LaGrange wouldn’t say what solutions the government is considering, but that officials have made it clear to Dynalife they expect the company to scale up its staffing and improve service.

“Albertans deserve the best lab services available,” she said. “And right now that’s not happening.”

She did not say what the consequences would be for Dynalife, should they continue to fail to meet expectations.

Dynalife deferred questions to Alberta Health.

HSAA represents around 3,000 lab workers across the province in both public and private labs.

Union president Parker said the service Dynalife provides has eroded because the company now needs to skim off profits for shareholders.

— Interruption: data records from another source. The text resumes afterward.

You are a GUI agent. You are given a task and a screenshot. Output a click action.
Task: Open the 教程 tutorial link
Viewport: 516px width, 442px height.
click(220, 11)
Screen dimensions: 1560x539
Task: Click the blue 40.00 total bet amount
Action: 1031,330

“How do you make those profits? It’s in cutting of resources, time, scheduling, workers,” he said.

Parker was happy to see the premier address worker concerns such as employee shortages in the mandate letter, saying unions have been pointing out the problem for years.

Among the rest of LaGrange’s to-do list is containing to try reducing surgical and emergency room wait times, addressing a taxed EMS system, and strategizing how to recruit and retain workers, especially in rural Alberta.

She’ll also implement UCP election promises to expand disease screening for newborns and bolster women’s health research.